More than a decade after its establishment, the St Thomas primary school, which started under a tree in the late 1990s, continues to encourage its keen learners to live together as one people, regardless of their ethnic origins.
With a current student population of 427 boys and girls aged between 7 and 22 years, wards of the primary school are made up of the Jie, Murle, Dinka, Nuer, Madi, Katiko, Acholi and Toposa tribes.
“I like being here. I am having the opportunity to continue studying after getting married and having two children,” says Anna Nadapal, a 19-year-old woman who wants to become a nurse.
The popularity of the place is such that younger children often accompany their older siblings to school. To keep them busy and cared for, a kindergarten has been set up for the little ones, those between three and six years of age.
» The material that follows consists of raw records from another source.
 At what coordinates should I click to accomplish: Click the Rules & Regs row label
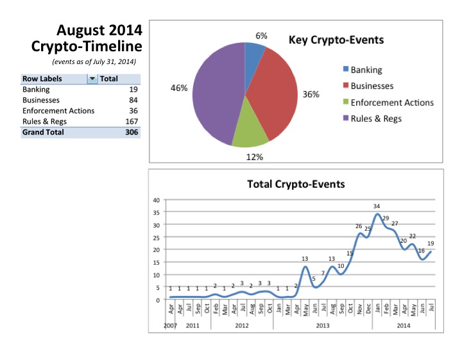pyautogui.click(x=44, y=122)
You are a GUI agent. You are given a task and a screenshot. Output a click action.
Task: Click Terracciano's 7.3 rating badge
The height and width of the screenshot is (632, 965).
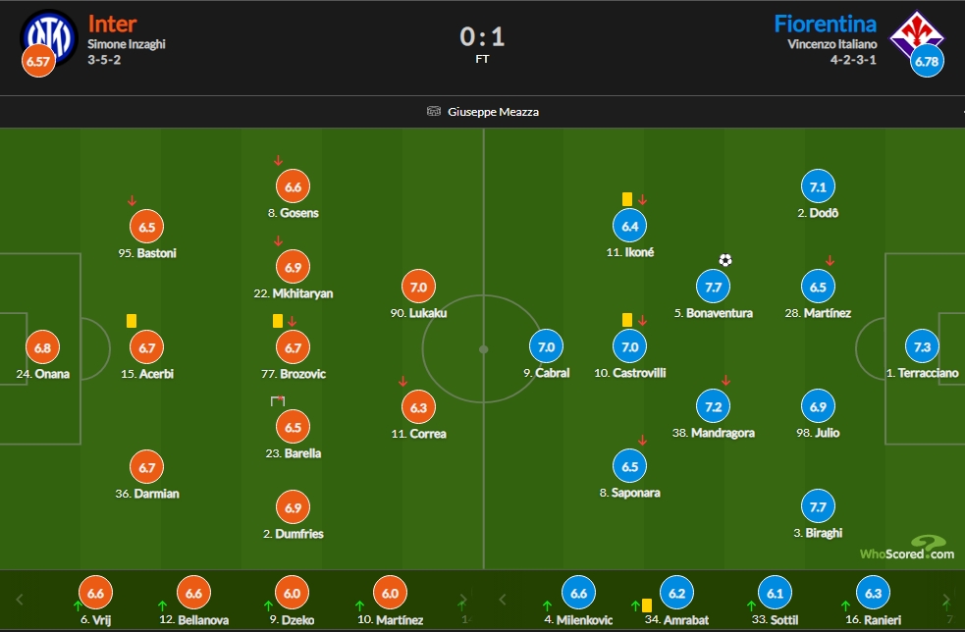[x=922, y=347]
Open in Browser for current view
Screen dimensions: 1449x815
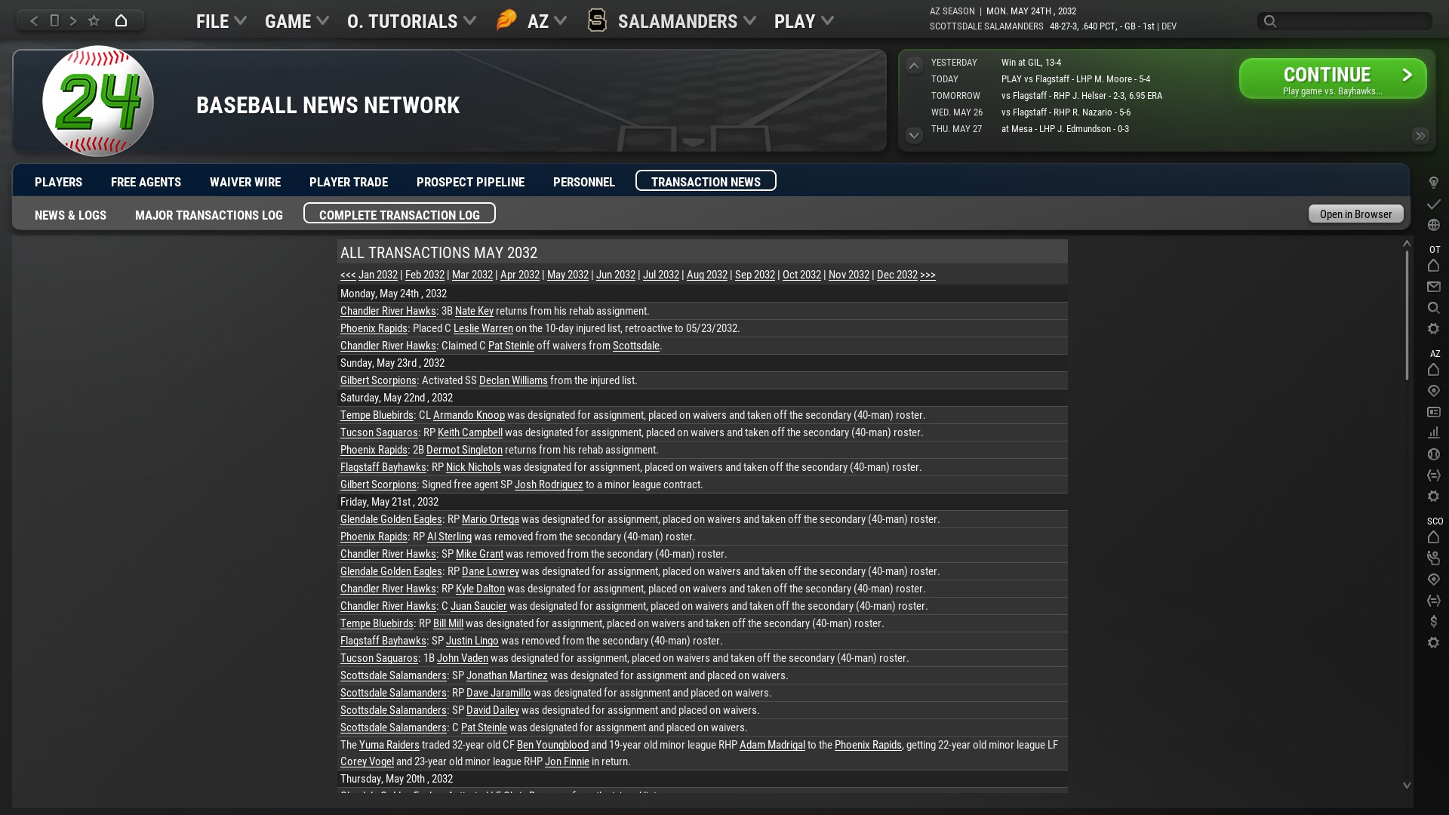1355,213
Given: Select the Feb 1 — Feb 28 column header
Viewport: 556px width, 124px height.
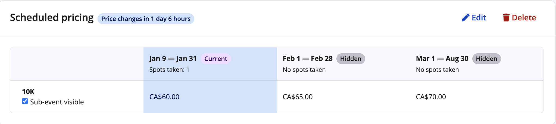Looking at the screenshot, I should 307,59.
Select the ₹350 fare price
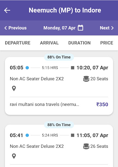The width and height of the screenshot is (118, 167). pos(102,104)
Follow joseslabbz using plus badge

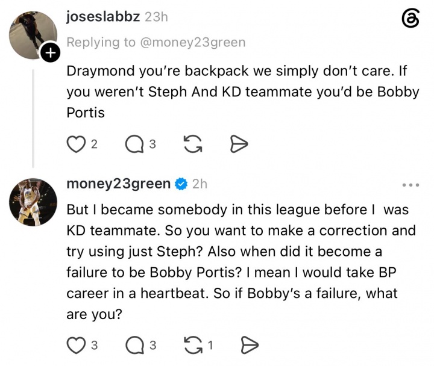point(50,52)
While the primary school is doing well and the envy of many, challenges are ever present. Securing the necessary funds to renovate classrooms and dormitories is a battle, as is the quest for resources to build a secondary school for its graduates.
Other difficulties are of a non-financial nature: preventing students from dropping out during harvest seasons, and convincing parents to let their daughters attend classes. As a result, more than 75 per cent of the pupils are still boys.
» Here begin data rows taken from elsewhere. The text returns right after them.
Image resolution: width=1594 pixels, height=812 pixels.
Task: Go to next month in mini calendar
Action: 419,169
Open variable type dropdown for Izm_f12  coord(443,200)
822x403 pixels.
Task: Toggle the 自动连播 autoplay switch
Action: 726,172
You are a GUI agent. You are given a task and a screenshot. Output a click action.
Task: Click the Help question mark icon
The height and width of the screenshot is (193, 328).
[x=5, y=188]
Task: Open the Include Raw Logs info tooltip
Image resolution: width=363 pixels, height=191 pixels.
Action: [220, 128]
“Some parents prefer to exchange their daughters for cows. However, we have started sensitizing the communities [on the importance of education for all] by engaging our female students,” says Atanga Mark Sebit, the school’s head teacher.
“It takes time to change the minds of people, but I’m happy to see that it is slowly happening. We want to see you grow up and live together, to co-exist together,” Margaret Itto, Torit’s deputy governor tells the students gathered to greet the visitors.
“You are the people who are going to shape our country.”